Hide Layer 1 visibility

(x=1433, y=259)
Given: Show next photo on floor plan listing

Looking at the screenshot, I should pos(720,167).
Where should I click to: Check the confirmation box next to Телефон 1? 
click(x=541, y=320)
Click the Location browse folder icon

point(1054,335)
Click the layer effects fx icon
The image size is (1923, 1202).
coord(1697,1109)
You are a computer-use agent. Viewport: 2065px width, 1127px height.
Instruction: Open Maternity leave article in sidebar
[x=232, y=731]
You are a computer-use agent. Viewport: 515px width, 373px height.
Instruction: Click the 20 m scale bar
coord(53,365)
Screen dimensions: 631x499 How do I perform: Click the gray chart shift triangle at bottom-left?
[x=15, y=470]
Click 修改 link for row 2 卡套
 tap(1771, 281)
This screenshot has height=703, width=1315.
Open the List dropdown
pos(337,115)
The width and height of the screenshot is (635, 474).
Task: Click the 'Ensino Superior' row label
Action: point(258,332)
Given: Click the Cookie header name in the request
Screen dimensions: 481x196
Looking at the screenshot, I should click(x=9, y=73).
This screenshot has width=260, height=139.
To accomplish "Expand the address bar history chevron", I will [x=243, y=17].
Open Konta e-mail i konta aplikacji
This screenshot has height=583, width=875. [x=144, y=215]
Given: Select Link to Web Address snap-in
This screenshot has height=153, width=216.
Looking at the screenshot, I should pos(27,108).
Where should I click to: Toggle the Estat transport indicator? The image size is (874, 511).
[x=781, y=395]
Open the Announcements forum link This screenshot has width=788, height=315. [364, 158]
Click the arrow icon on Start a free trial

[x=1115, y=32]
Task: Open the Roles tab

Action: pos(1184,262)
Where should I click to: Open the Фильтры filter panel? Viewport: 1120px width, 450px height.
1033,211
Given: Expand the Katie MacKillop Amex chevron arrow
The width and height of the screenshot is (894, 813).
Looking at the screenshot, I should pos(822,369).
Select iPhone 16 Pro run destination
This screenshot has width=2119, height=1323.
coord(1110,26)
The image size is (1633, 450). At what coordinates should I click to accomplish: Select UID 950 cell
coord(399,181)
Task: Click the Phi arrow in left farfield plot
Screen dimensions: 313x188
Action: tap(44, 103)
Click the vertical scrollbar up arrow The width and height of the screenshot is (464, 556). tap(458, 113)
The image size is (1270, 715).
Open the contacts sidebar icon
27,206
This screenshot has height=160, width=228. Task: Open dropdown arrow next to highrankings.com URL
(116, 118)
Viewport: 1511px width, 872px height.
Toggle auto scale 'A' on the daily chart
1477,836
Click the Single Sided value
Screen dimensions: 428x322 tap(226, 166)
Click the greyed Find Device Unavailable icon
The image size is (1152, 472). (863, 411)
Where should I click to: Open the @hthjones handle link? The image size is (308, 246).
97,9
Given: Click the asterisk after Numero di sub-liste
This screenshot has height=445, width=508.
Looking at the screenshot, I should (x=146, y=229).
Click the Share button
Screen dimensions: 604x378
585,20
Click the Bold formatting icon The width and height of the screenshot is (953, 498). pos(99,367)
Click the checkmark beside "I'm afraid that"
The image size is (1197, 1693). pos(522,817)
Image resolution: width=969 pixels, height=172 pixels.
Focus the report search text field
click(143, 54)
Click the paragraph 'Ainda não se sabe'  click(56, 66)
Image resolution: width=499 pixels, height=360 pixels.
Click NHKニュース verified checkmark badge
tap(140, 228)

• [Exercise]
Copy out only the data lines from the one containing "Click the Bold" through the end of the data, both ends included. Switch "checkmark" to "tick mark" and leave everything else unchanged.

• [Full answer]
Click the Bold formatting icon The width and height of the screenshot is (953, 498). pos(99,367)
Click the tick mark beside "I'm afraid that"
The image size is (1197, 1693). pos(522,817)
Image resolution: width=969 pixels, height=172 pixels.
Focus the report search text field
click(143, 54)
Click the paragraph 'Ainda não se sabe'  click(56, 66)
Image resolution: width=499 pixels, height=360 pixels.
Click NHKニュース verified tick mark badge
tap(140, 228)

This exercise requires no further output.